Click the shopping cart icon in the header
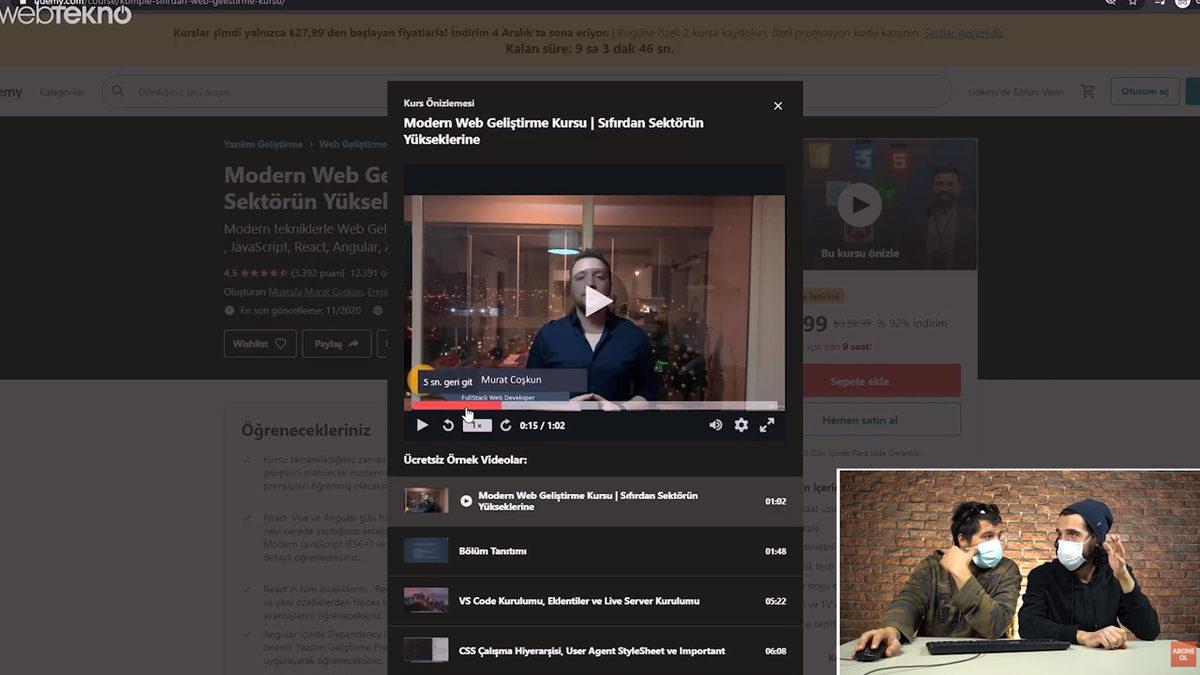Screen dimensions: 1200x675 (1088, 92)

####################

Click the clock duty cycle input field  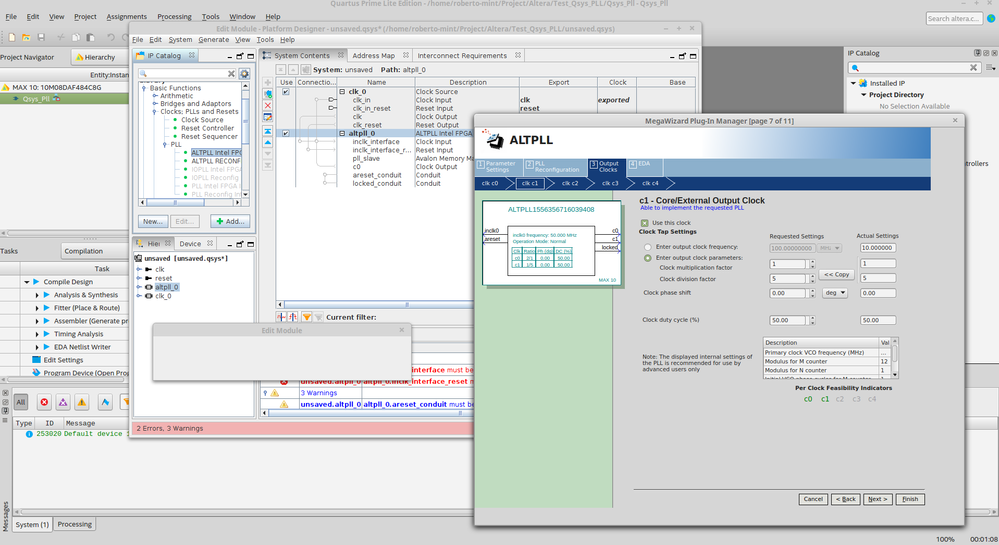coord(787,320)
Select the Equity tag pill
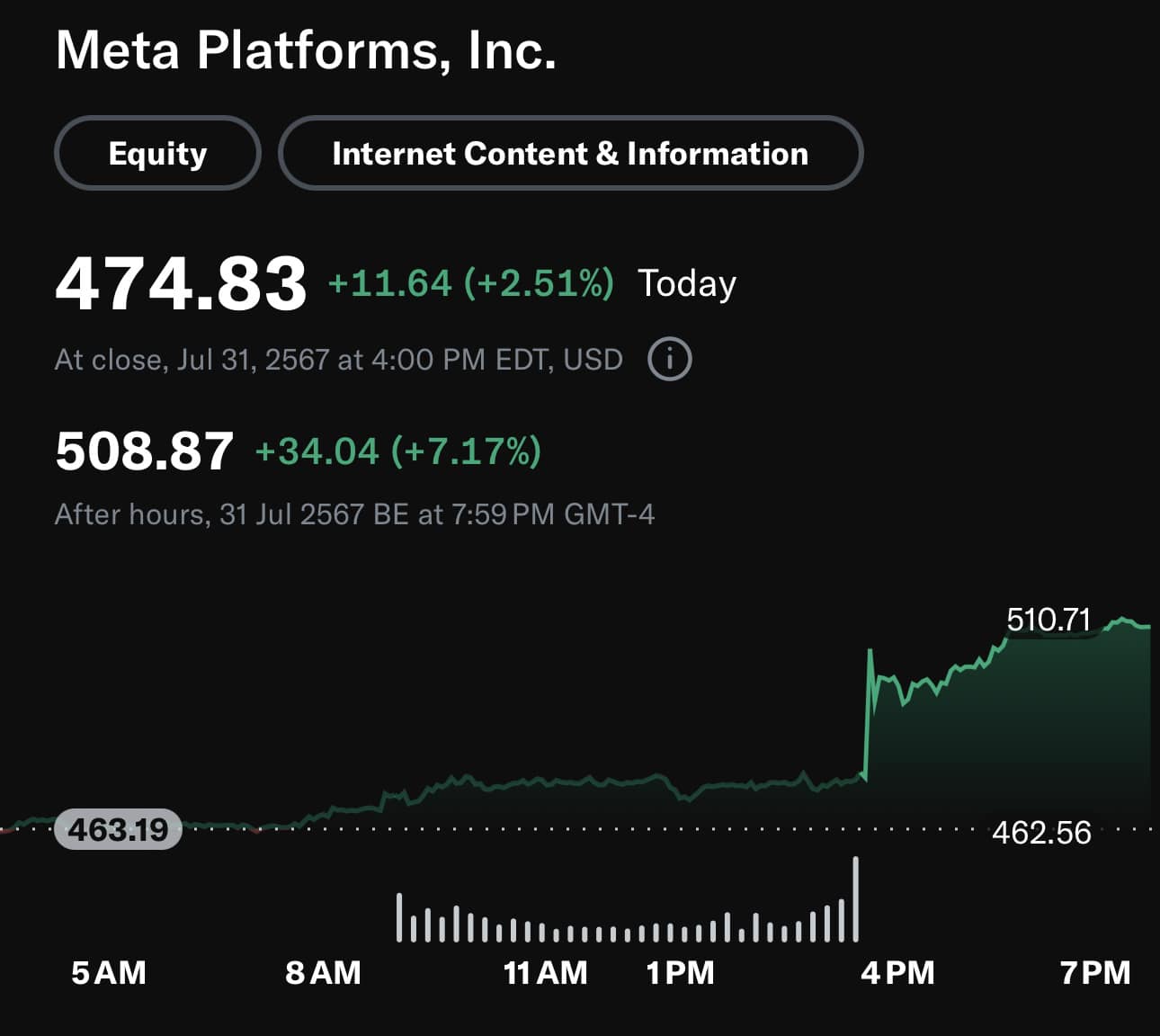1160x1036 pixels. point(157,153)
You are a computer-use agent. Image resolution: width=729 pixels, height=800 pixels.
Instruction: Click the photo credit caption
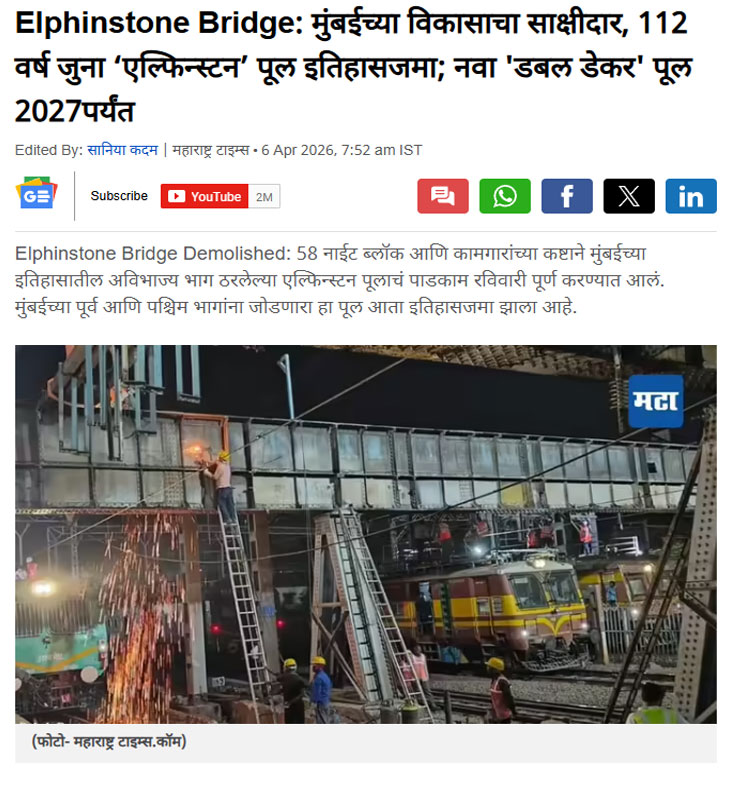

####################

[Problem to solve]:
Set down, word for word, the part of the items that opens with the line containing "Select the Equity tag pill" and closes with the line containing "Instruction: Click the photo credit caption", with both of those lines included. Leave the pictures out of your answer.

[Final result]:
Select the Equity tag pill
1160x1036 pixels. point(157,153)
You are a computer-use agent. Image resolution: width=729 pixels, height=800 pixels.
Instruction: Click the photo credit caption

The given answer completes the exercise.